LE PRÉSIDENT DE LA RÉPUBLIQUE
Paris, le 30 juillet 2001
La France est heureuse de saluer la commémoration solennelle du tricentenaire de la Grande paix de Montréal.
Elle se souvient de cet important traité, conclu le 4 août 1701 par son représentant, le gouverneur Louis-Hector de Callière, et par trente-neuf chefs des nations amérindiennes entourés de plus de mille délégués autochtones. Cette Conférence de la paix, qui mit fin à des affrontements cruels, fut le fruit de longues négociations qui allaient asseoir sur de nouvelles bases les relations entre Européens et Amérindiens. En créant un contexte favorable au développement de Montréal, la paix suscita l'accroissement des échanges économiques entre tous les peuples situés au sein d'un immense territoire qui allait de l'Acadie aux confins occidentaux du Lac supérieur, des sources de la rivière des Outaouais au confluent du Mississippi et du Missouri.
La France est donc fière de se rappeler les efforts entrepris il y a trois siècles en faveur de la paix dans cette partie de l'Amérique du nord appelée alors la Nouvelle-France.
Aujourd'hui, le traité du 4 août 1701 demeure singulièrement contemporain. Parce qu'il a tendu à substituer une logique de paix au cycle stérile des agressions et des représailles meurtrières, il a toujours valeur d'exemple.

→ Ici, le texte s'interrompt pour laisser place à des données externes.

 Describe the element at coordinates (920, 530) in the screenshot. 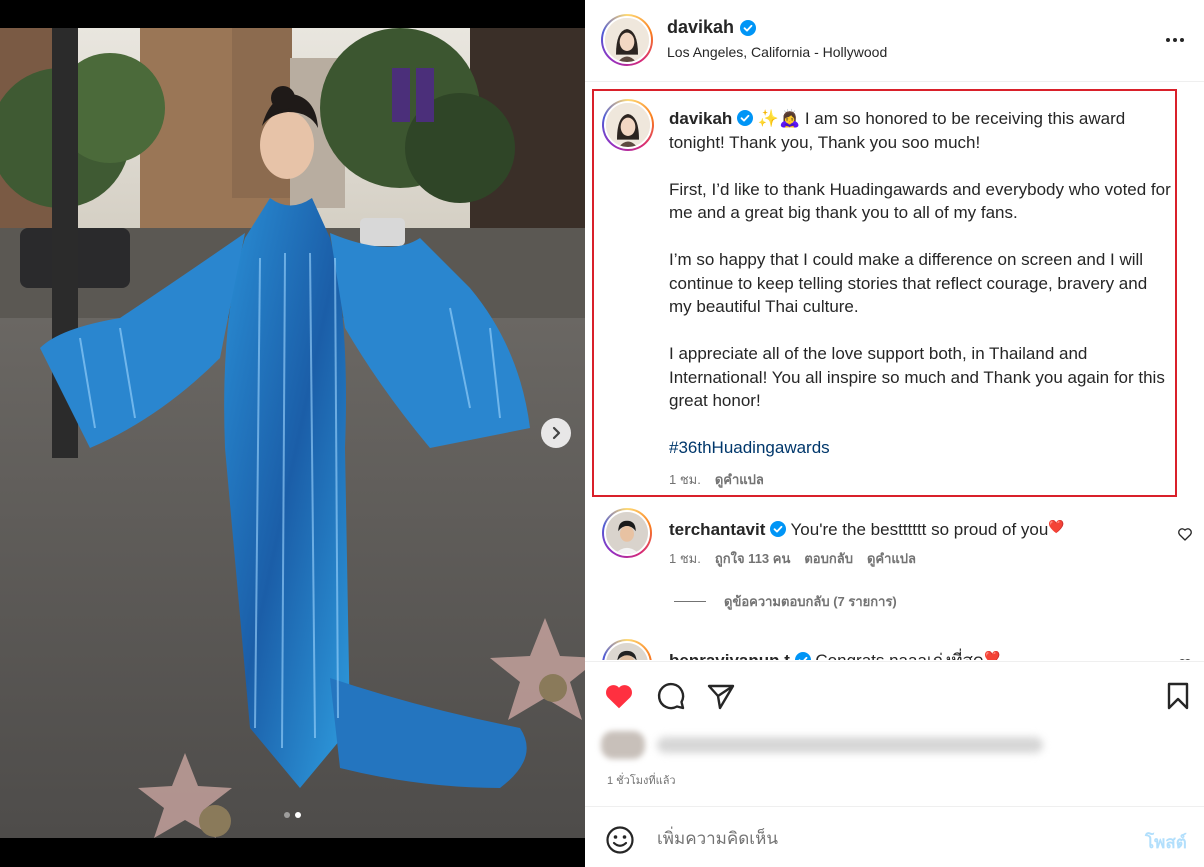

L'histoire de la Nouvelle-France est à cet égard éloquente. Tant que la guerre fut le mode habituel de relations entre Français et Amérindiens, chacun resta enfermé dans ses certitudes et ses appréhensions. Mais lorsque les impasses de la guerre eurent contraint chacune des parties à composer, les protagonistes se découvrirent bien différents de ce qu'ils avaient imaginé. Ils révisèrent les préjugés qui les tenaient à distance et faisaient d'eux des ennemis. Apprenant à se connaître, ils se comprirent et nouèrent bientôt des liens de respect et d'estime. A l'ère des affrontements succéda celle des alliances, et les Amérindiens furent fidèles à la France au-delà de ce qui pouvait légitimement être attendu.
La Grande paix de Montréal mérite d'autant plus d'être célébrée que l'Organisation des Nations Unies a décidé de faire de la période 2001-2010 la "Décennie internationale de la promotion d'une culture de la non-violence et de la paix au profit des enfants du monde".
Par-delà les siècles, les ancêtres communs à la France, au Québec et aux peuples amérindiens d'aujourd'hui nous rappellent que le traité qu'ils nous ont légué reste à lire et à méditer comme un message de paix, comme un appel renouvelé au dialogue entre les peuples.